CS：壳聚糖，CM+As：载As2O3壳聚糖微球

2.5 X-射线衍射图谱分析 壳聚糖原料粉末的特征峰有2θ=10.1°和19.9°。在壳聚糖微球中未出现这种特征峰，取而代之的是微球结晶度明显降低所形成的馒头峰，表明三聚磷酸钠和壳聚糖之间发生了较强的相互作用。见图5。

CM+As：载As2O3壳聚糖微球；CS：壳聚糖粉末；CM：空白壳聚糖微球

2.6 药物体外释放 载As2O3壳聚糖微球置入模拟体液中的4 h内，药物快速释放，之后药物释放量平缓上升。24 h内As2O3累积释放量为(30.8±0.5)％。同时，模拟体液中As2O3药物浓度维持在(2.3±0.1)～(4.7±0.1)μmmol/L。见图6。

图6 载As2O3壳聚糖微球的药物释放曲线

3 讨 论

壳聚糖是一种天然聚阳离子碱性多糖，是甲壳素脱乙酰基衍生物，来源广泛，可从虾蟹壳中大量提取，且价格低廉。它具有多种生物活性，能与活体组织相容，不会引起过敏和排斥反应；其降解产物也能完全地被人体吸收，无不良反应，因此，壳聚糖适于作为缓控释药物的辅料[6]。壳聚糖包封药物后，可使药物释放减慢、疗效延长，不良反应减少。壳聚糖微球制备的方法有乳化分散法、油相干燥法、喷雾干燥法、交联聚合法和凝聚法等[6]。本研究采用静电液滴法制备壳聚糖微球，以含As2O3壳聚糖溶液为原料液，三聚磷酸钠和丙酮的混合液为凝胶浴，结果显示，该法制备的微球成球效果良好。研究[7]表明，高压静电发生技术制备载药壳聚糖微球具有工艺简便、制备条件温和、效率高、速率快、生物物质活性损失少等优点。

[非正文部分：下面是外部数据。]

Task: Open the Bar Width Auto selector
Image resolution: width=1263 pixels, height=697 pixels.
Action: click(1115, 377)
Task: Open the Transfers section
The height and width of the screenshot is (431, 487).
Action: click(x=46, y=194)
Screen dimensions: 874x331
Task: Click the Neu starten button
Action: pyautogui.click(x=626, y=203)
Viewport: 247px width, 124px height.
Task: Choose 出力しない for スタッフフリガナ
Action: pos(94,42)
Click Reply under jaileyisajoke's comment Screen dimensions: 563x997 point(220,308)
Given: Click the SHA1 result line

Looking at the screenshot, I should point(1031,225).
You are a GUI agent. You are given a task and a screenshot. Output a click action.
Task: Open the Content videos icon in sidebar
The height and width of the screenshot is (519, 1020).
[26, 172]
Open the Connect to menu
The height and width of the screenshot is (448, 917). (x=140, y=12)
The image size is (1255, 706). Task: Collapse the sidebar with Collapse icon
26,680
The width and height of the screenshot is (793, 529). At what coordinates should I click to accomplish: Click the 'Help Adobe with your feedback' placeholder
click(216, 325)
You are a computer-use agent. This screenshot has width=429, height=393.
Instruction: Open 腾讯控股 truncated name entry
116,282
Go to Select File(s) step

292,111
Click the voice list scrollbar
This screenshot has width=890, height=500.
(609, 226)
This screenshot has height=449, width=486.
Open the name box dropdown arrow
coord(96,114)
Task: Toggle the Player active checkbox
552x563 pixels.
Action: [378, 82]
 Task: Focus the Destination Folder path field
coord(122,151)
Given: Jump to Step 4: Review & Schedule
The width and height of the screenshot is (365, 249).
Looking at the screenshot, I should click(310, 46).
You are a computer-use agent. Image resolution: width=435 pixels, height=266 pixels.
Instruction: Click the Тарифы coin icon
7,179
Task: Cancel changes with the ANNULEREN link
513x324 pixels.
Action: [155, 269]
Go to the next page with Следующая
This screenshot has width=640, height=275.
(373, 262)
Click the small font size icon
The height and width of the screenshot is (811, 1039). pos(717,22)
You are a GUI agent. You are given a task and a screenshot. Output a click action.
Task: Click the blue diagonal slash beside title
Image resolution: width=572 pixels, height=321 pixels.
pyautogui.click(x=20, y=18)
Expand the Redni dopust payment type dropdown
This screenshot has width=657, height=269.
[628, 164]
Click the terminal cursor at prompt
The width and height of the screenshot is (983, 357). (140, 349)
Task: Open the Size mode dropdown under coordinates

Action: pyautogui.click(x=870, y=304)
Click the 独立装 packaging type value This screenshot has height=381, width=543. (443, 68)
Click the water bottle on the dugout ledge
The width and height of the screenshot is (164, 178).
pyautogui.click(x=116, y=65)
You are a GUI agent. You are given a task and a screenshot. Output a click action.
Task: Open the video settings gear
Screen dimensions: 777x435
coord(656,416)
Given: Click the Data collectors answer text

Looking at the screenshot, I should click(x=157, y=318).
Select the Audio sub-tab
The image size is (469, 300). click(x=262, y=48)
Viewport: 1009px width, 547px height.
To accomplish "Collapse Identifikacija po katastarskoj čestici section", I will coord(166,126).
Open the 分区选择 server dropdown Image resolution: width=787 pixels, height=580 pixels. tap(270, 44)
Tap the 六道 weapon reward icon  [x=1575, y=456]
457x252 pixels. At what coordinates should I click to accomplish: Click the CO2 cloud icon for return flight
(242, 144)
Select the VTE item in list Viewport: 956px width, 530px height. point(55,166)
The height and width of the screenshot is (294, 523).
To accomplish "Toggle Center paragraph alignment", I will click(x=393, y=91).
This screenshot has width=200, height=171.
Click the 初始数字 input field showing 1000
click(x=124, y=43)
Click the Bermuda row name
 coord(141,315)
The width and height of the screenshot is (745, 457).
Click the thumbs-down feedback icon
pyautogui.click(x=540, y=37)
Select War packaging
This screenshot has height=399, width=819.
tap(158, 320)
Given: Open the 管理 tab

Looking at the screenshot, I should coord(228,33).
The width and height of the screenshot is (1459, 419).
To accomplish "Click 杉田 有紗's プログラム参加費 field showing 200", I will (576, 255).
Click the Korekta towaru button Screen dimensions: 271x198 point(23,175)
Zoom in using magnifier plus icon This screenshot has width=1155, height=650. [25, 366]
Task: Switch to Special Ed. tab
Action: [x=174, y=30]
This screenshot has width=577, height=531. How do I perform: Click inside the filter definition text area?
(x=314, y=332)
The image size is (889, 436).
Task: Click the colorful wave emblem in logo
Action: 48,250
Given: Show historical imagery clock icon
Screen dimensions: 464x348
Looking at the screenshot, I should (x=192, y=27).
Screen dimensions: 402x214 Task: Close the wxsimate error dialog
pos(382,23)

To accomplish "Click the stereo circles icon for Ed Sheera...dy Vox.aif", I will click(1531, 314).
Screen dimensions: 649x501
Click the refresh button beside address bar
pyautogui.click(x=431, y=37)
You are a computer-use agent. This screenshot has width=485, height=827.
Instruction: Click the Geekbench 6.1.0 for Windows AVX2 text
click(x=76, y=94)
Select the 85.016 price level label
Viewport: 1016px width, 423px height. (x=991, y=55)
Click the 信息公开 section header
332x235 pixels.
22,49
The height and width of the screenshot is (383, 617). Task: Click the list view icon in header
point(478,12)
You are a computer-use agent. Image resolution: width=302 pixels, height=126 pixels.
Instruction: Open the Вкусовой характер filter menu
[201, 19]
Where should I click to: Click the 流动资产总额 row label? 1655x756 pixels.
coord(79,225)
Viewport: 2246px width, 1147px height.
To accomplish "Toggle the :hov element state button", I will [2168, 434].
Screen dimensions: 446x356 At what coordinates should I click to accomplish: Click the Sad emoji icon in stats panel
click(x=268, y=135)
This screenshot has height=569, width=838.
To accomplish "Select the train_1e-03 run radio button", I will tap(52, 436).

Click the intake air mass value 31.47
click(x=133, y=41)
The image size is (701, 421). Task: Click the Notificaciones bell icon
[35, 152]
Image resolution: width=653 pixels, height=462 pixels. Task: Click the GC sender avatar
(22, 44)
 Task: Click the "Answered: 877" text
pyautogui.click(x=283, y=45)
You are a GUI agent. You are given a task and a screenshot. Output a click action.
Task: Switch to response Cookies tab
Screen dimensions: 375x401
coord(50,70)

在高压静电场中，壳聚糖溶液克服黏滞力和表面张力，以液滴状落入凝胶浴，通过壳聚糖阳离子与三聚磷酸根阴离子之间的电荷作用，使壳聚糖微球从溶液中沉淀析出。冻干后的载药微球不粘连，再次分散性良好，这得益于其表面的正电荷；静电斥力的存在使得微球在较长时间内保持稳定，且壳聚糖微球与三聚磷酸钠交联后，形成了较强的分子间和分子内的氢键，也使得载药微球不易溶解，更加稳定[8-9]。

本研究中，FT-IR和X-射线衍射分析也表明，三聚磷酸钠和壳聚糖之间发生了较强的相互作用，壳聚糖结晶程度降低。微球成形速度较快时，壳聚糖分子链来不及进行充分的有序结晶排列；此外，交联后的壳聚糖结构较复杂，部分羟基参与反应，破坏了原来壳聚糖分子的规整性，使得交联后壳聚糖的晶相区减少。这些交联固化后的反应导致了壳聚糖结晶程度的降低，使壳聚糖接近于无定形，因而提高了壳聚糖分子链亲水性，使得载药壳聚糖微球的水溶性更强[10]。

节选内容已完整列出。